**GIVEN TEXT**
A festively decorated room at the Washington DC VA Medical Center turned a baby shower into a care stop for 39 expecting and recently delivered Veteran families, including one family expecting twins. The annual event closed out May with gifts and lunch, but its bigger value was practical: families left with face-to-face access to the women’s health team and a clearer path through maternity care.

The setup made the point quickly. Booths were staffed by Gynecology, Pharmacy Services, the Military Sexual Trauma program and Occupational Therapy, giving pregnant and newly postpartum Veterans a rare chance to get answers in one place. The Center for Development and Civic Engagement handled gifts and supplies, while VA Central Office employees, Veteran Service Organizations and local businesses added items and helped cover lunch.

The strongest part of the day came from the education stations. The District Department of Transportation led car seat safety instruction, the National Institute of Child Health and Human Development covered safe sleep, and the American Red Cross provided hands-on infant CPR training. For families leaving the hospital, or getting ready to, that kind of instruction is more than a perk. It is the sort of low-barrier, immediately useful information that can prevent a bad outcome in the first days at home.

**GIVEN MATERIAL**
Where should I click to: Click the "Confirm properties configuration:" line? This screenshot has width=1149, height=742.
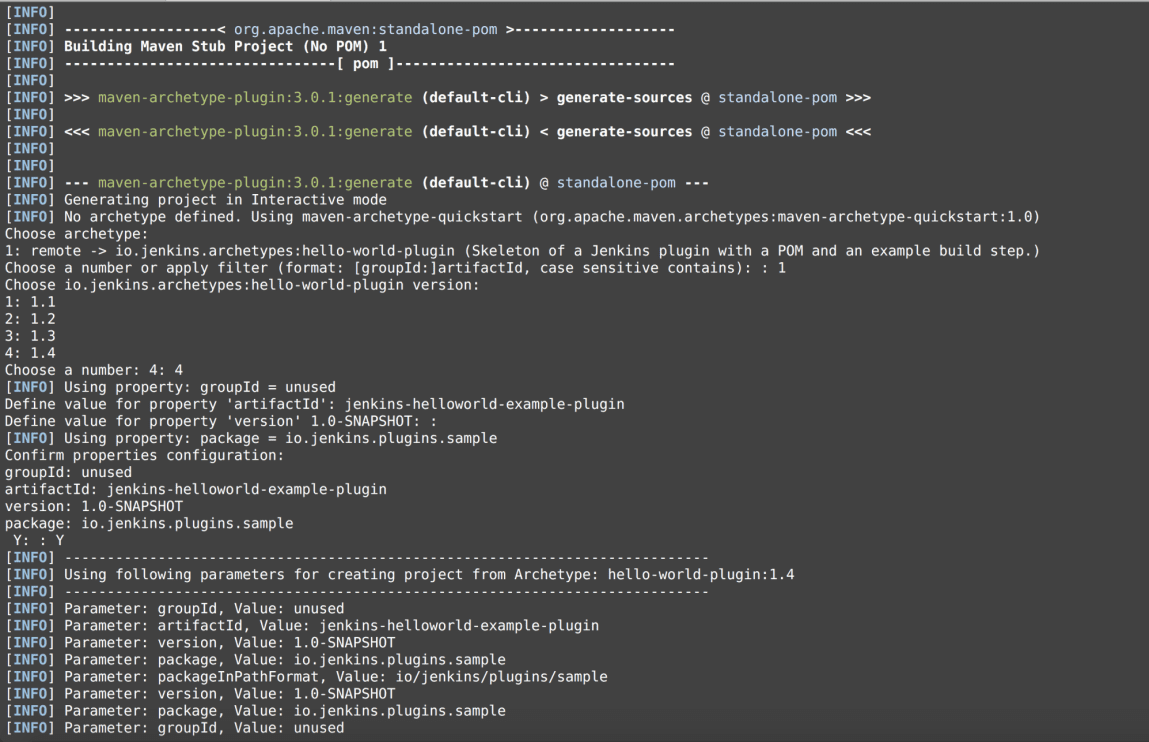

**EXERCISE OBJECTIVE**
In the text about the VA baby shower, write out the part that opens with the words containing "A festively decorated" and closes with "helped cover lunch.", keeping its wording unchanged.

**THE ANSWER**
A festively decorated room at the Washington DC VA Medical Center turned a baby shower into a care stop for 39 expecting and recently delivered Veteran families, including one family expecting twins. The annual event closed out May with gifts and lunch, but its bigger value was practical: families left with face-to-face access to the women’s health team and a clearer path through maternity care.

The setup made the point quickly. Booths were staffed by Gynecology, Pharmacy Services, the Military Sexual Trauma program and Occupational Therapy, giving pregnant and newly postpartum Veterans a rare chance to get answers in one place. The Center for Development and Civic Engagement handled gifts and supplies, while VA Central Office employees, Veteran Service Organizations and local businesses added items and helped cover lunch.